RECORDS FOR THE TASK:
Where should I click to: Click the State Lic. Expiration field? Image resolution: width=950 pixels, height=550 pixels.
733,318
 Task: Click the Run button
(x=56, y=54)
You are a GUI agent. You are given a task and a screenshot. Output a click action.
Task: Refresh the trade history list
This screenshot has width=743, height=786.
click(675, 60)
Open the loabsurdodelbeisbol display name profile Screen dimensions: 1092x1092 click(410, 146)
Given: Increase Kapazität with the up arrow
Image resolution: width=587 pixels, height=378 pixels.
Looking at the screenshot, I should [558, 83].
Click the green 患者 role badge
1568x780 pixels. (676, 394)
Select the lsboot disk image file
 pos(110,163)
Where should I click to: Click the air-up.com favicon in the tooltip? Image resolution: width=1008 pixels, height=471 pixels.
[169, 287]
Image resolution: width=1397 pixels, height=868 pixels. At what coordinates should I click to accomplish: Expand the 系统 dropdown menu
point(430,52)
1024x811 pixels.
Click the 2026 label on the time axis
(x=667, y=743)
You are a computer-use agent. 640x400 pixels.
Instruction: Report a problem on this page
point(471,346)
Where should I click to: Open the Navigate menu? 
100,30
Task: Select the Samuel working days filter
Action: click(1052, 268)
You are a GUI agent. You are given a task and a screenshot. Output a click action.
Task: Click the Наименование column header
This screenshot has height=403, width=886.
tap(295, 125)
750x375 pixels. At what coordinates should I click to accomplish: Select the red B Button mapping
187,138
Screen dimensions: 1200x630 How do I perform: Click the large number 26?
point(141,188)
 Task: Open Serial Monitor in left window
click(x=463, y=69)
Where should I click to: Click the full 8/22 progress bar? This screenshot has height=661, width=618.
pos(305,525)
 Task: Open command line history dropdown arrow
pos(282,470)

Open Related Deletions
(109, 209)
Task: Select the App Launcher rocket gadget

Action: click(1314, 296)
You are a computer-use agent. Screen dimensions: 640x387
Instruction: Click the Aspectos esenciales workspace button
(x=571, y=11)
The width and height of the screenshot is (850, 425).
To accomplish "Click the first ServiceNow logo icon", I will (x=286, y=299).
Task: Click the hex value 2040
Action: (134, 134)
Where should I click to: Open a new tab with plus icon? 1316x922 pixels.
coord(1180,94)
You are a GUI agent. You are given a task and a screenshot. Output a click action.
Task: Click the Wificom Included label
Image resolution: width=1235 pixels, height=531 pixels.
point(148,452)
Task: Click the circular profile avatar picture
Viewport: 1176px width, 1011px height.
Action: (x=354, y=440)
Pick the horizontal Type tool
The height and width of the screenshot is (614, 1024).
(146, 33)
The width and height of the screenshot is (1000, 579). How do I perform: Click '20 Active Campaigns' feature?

TASK STATEMENT: Could you please repeat the data exactly as given?

FINAL ANSWER:
Where should I click to: Click the State Lic. Expiration field? Image resolution: width=950 pixels, height=550 pixels.
733,318
 Task: Click the Run button
(x=56, y=54)
You are a GUI agent. You are given a task and a screenshot. Output a click action.
Task: Refresh the trade history list
This screenshot has width=743, height=786.
click(675, 60)
Open the loabsurdodelbeisbol display name profile Screen dimensions: 1092x1092 click(410, 146)
Given: Increase Kapazität with the up arrow
Image resolution: width=587 pixels, height=378 pixels.
Looking at the screenshot, I should [558, 83].
Click the green 患者 role badge
1568x780 pixels. (676, 394)
Select the lsboot disk image file
 pos(110,163)
Where should I click to: Click the air-up.com favicon in the tooltip? Image resolution: width=1008 pixels, height=471 pixels.
[169, 287]
Image resolution: width=1397 pixels, height=868 pixels. At what coordinates should I click to accomplish: Expand the 系统 dropdown menu
point(430,52)
1024x811 pixels.
Click the 2026 label on the time axis
(x=667, y=743)
You are a computer-use agent. 640x400 pixels.
Instruction: Report a problem on this page
point(471,346)
Where should I click to: Open the Navigate menu? 
100,30
Task: Select the Samuel working days filter
Action: click(1052, 268)
You are a GUI agent. You are given a task and a screenshot. Output a click action.
Task: Click the Наименование column header
This screenshot has height=403, width=886.
tap(295, 125)
750x375 pixels. At what coordinates should I click to accomplish: Select the red B Button mapping
187,138
Screen dimensions: 1200x630 How do I perform: Click the large number 26?
point(141,188)
 Task: Open Serial Monitor in left window
click(x=463, y=69)
Where should I click to: Click the full 8/22 progress bar? This screenshot has height=661, width=618.
pos(305,525)
 Task: Open command line history dropdown arrow
pos(282,470)

Open Related Deletions
(109, 209)
Task: Select the App Launcher rocket gadget

Action: click(1314, 296)
You are a computer-use agent. Screen dimensions: 640x387
Instruction: Click the Aspectos esenciales workspace button
(x=571, y=11)
The width and height of the screenshot is (850, 425).
To accomplish "Click the first ServiceNow logo icon", I will (x=286, y=299).
Task: Click the hex value 2040
Action: (134, 134)
Where should I click to: Open a new tab with plus icon? 1316x922 pixels.
coord(1180,94)
You are a GUI agent. You are given a task and a screenshot. Output a click action.
Task: Click the Wificom Included label
Image resolution: width=1235 pixels, height=531 pixels.
point(148,452)
Task: Click the circular profile avatar picture
Viewport: 1176px width, 1011px height.
Action: (x=354, y=440)
Pick the horizontal Type tool
The height and width of the screenshot is (614, 1024).
(146, 33)
The width and height of the screenshot is (1000, 579). How do I perform: Click '20 Active Campaigns' feature?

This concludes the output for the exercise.